- _Exercise task_
Write out the material below again with "Viewport" swapped for "Window" each time it appears, keeping everything else the same. Leave out the pictures.

## START The data

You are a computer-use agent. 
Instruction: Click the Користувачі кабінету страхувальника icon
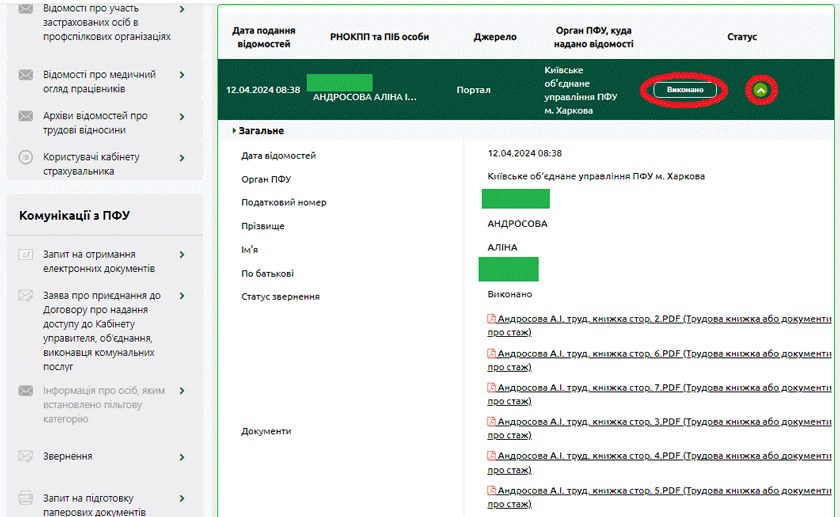point(25,158)
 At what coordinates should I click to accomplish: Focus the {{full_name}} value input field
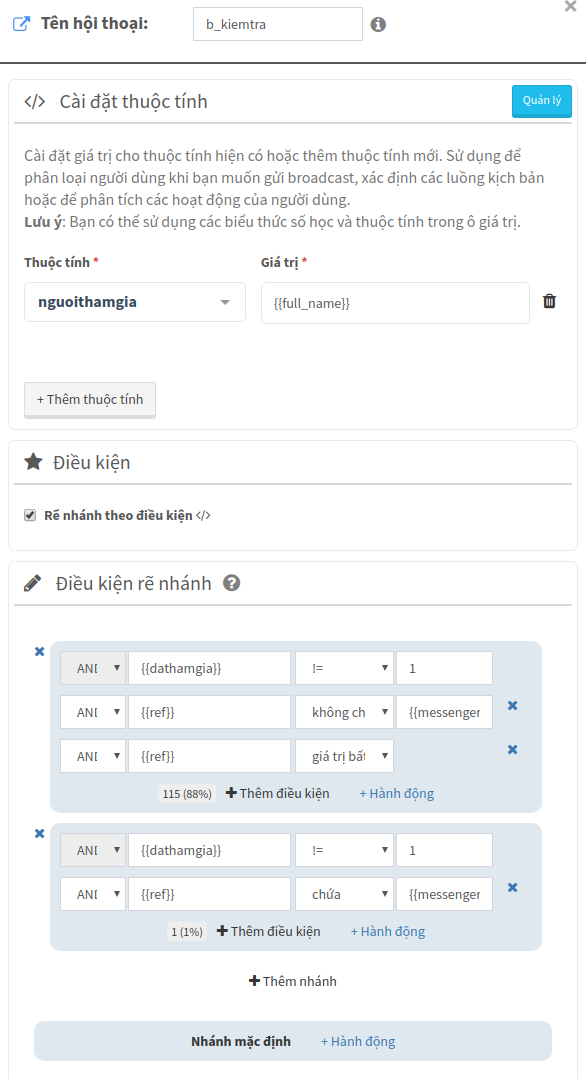pyautogui.click(x=395, y=303)
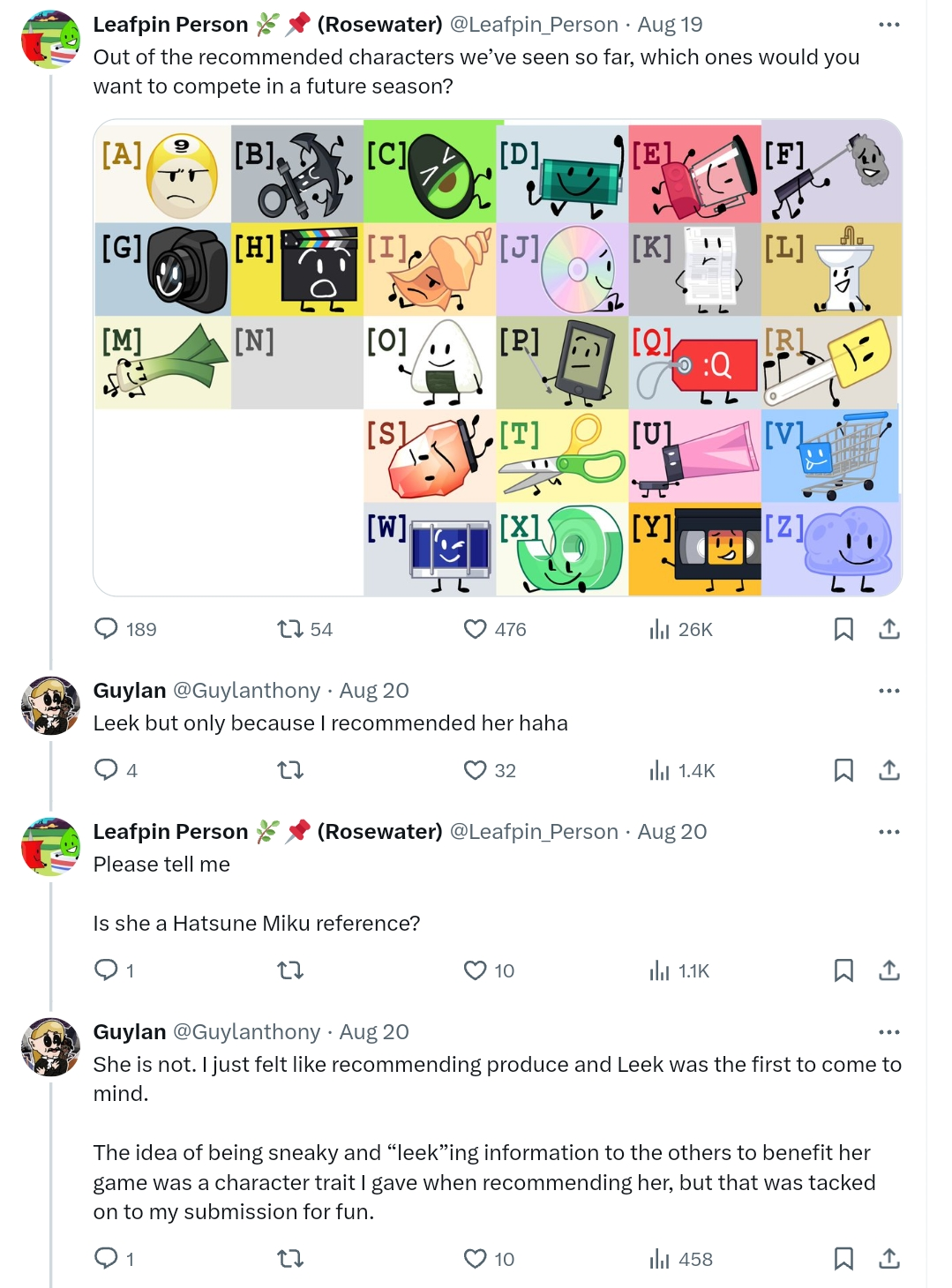View the 1.4K views stats on Guylan's reply
952x1288 pixels.
pyautogui.click(x=660, y=770)
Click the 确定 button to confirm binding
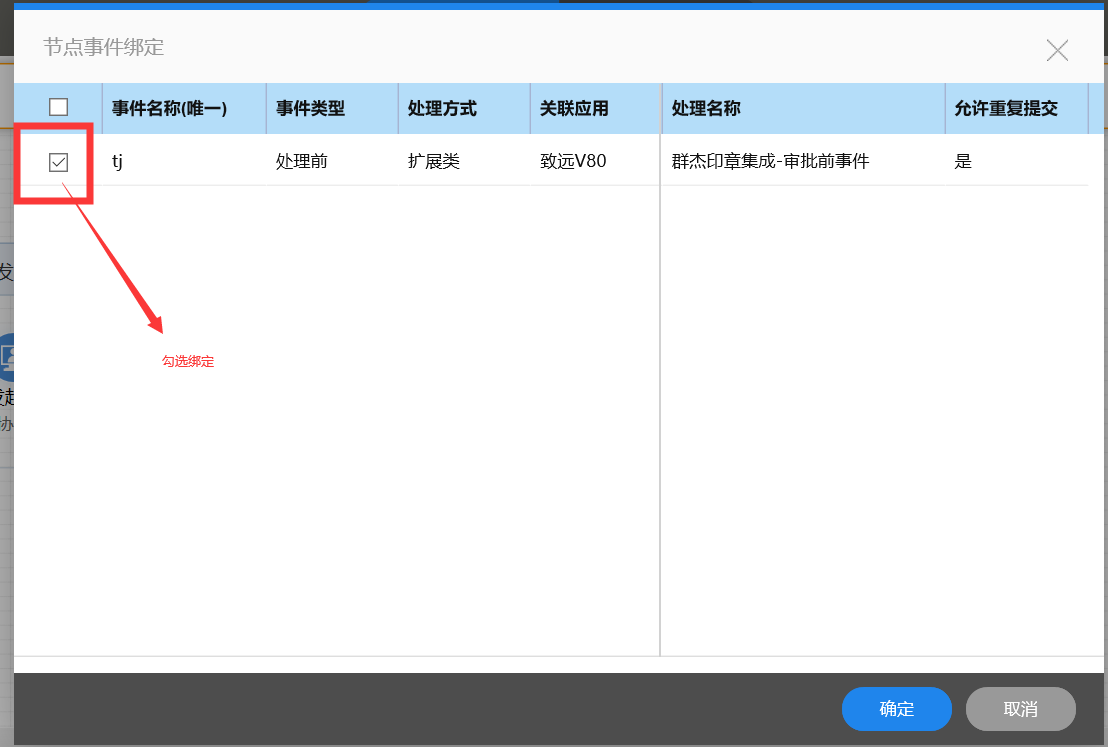This screenshot has height=747, width=1108. coord(896,709)
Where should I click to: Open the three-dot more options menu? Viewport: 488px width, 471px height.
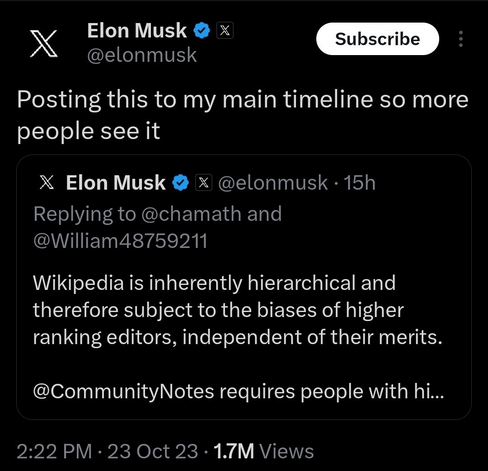(x=461, y=39)
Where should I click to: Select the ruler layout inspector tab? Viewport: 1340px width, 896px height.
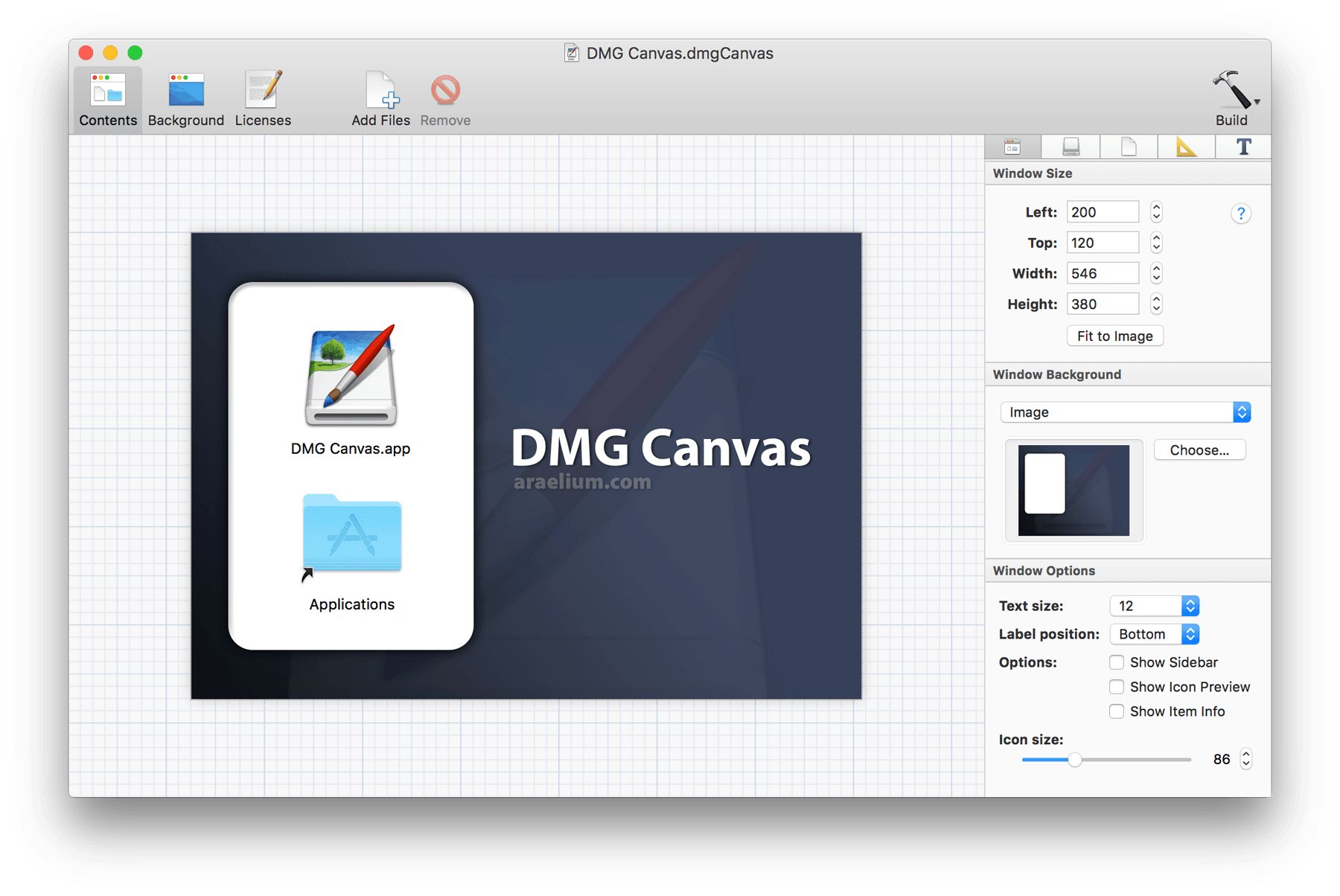point(1185,147)
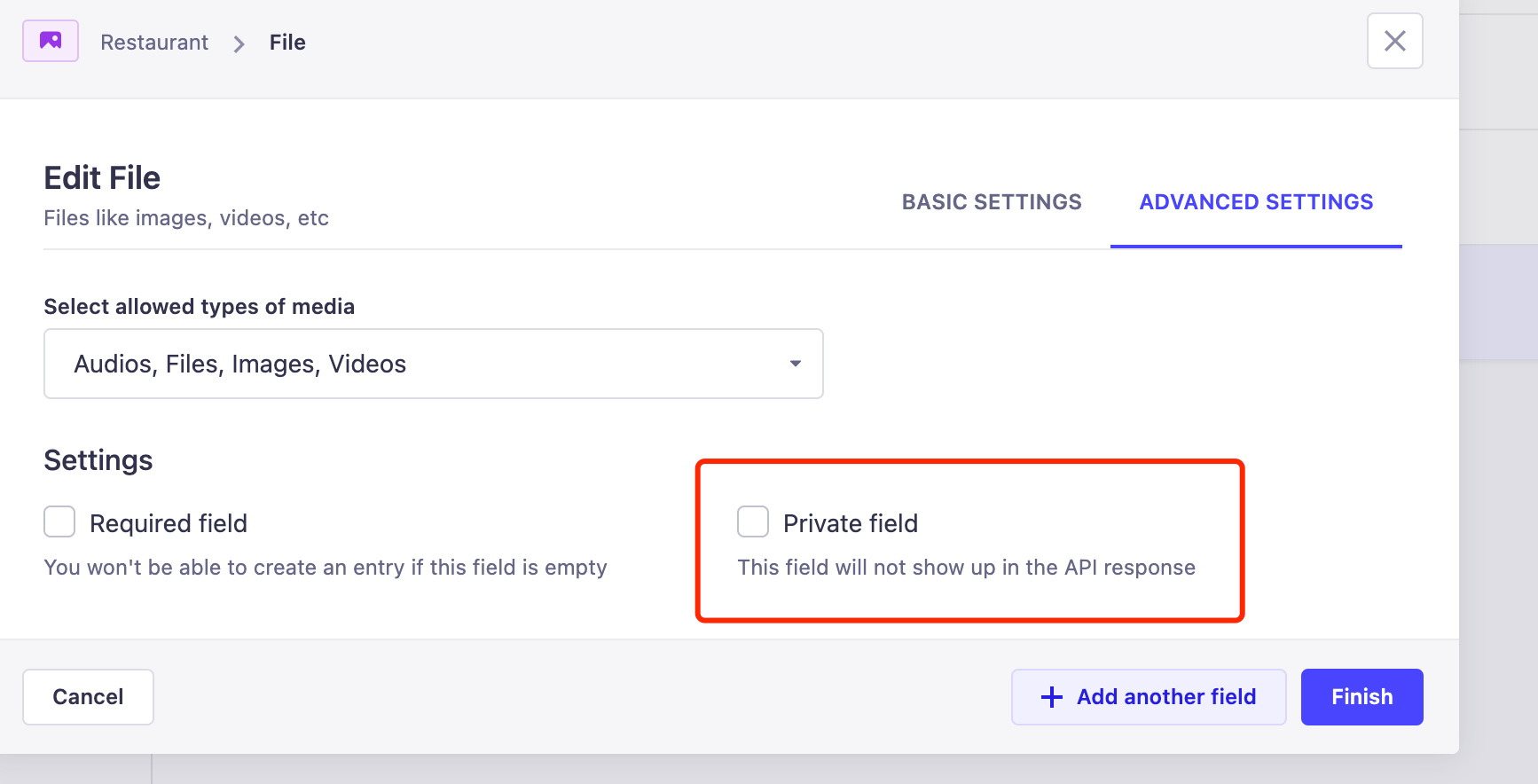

## END The data

- _Output below_
You are a computer-use agent. 
Instruction: Click the Користувачі кабінету страхувальника icon
point(25,158)
 At what coordinates should I click to accomplish: Focus the {{full_name}} value input field
pyautogui.click(x=395, y=303)
View the 1.4K views stats on Guylan's reply
952x1288 pixels.
pyautogui.click(x=660, y=770)
Click the 确定 button to confirm binding
This screenshot has height=747, width=1108. coord(896,709)
Where should I click to: Open the three-dot more options menu? Window: 488px width, 471px height.
(x=461, y=39)
Where should I click to: Select the ruler layout inspector tab? Window: 1340px width, 896px height.
point(1185,147)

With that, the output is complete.